§ **Records supplied**:
○ ○ ○
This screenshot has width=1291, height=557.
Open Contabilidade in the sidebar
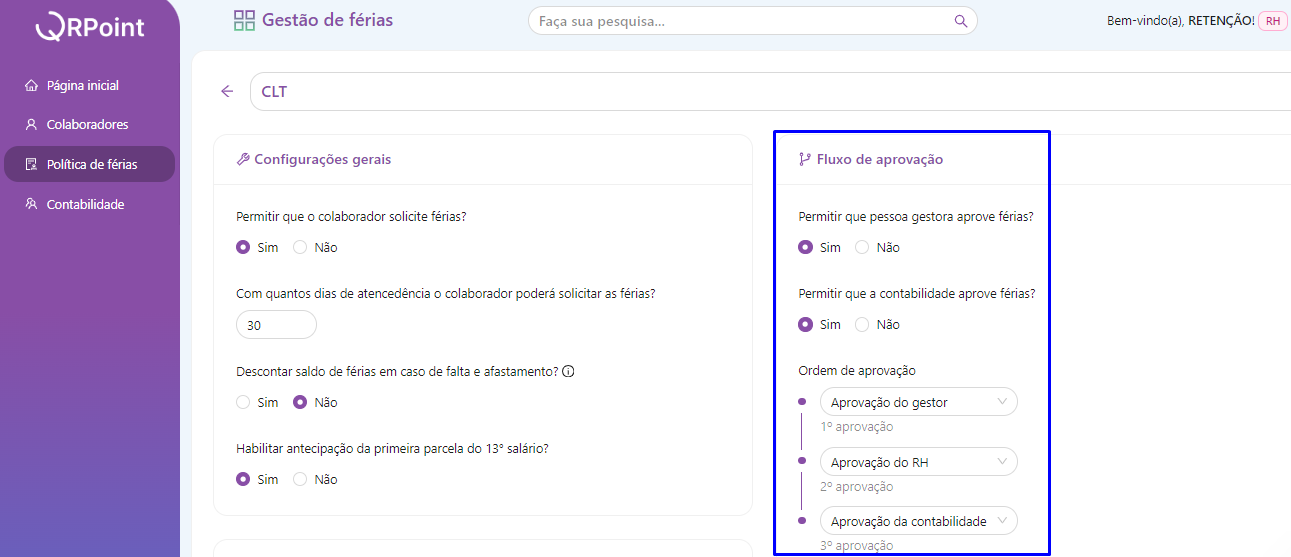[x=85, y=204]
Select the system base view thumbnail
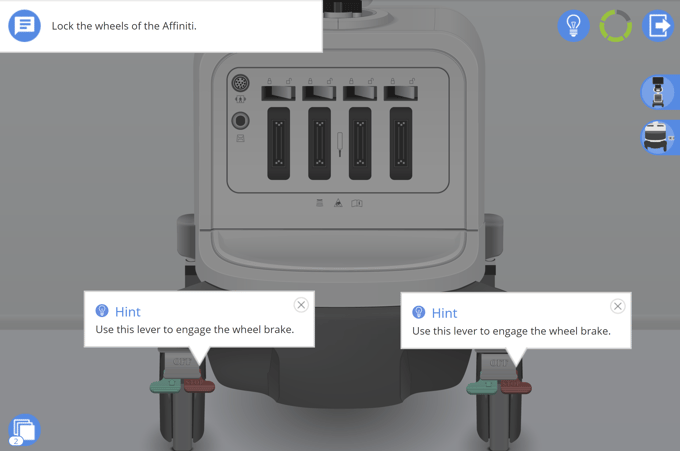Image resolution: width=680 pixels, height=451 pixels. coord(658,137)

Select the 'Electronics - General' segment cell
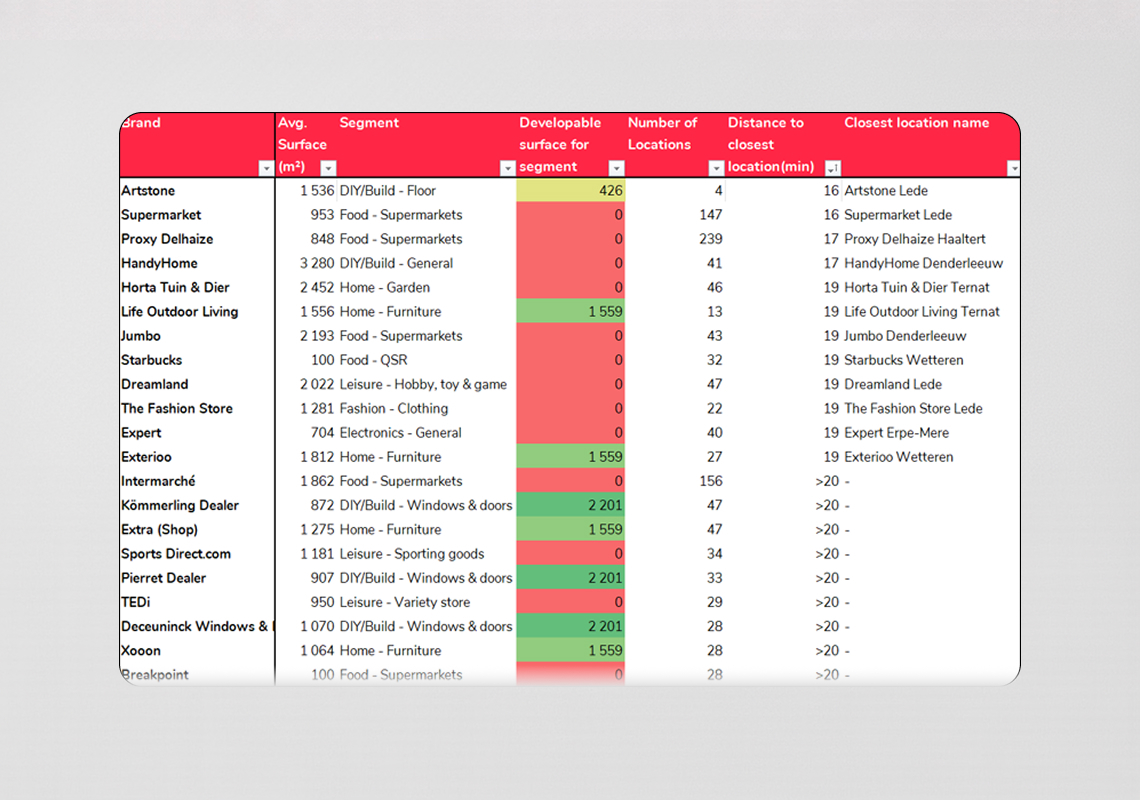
○ ○ ○
Arrange the items above as a JSON list of strings with one string per line, leaving out blank lines and the pictures.

[
  "This screenshot has width=1291, height=557.",
  "Open Contabilidade in the sidebar",
  "[x=85, y=204]",
  "Select the system base view thumbnail",
  "Image resolution: width=680 pixels, height=451 pixels. coord(658,137)",
  "Select the 'Electronics - General' segment cell"
]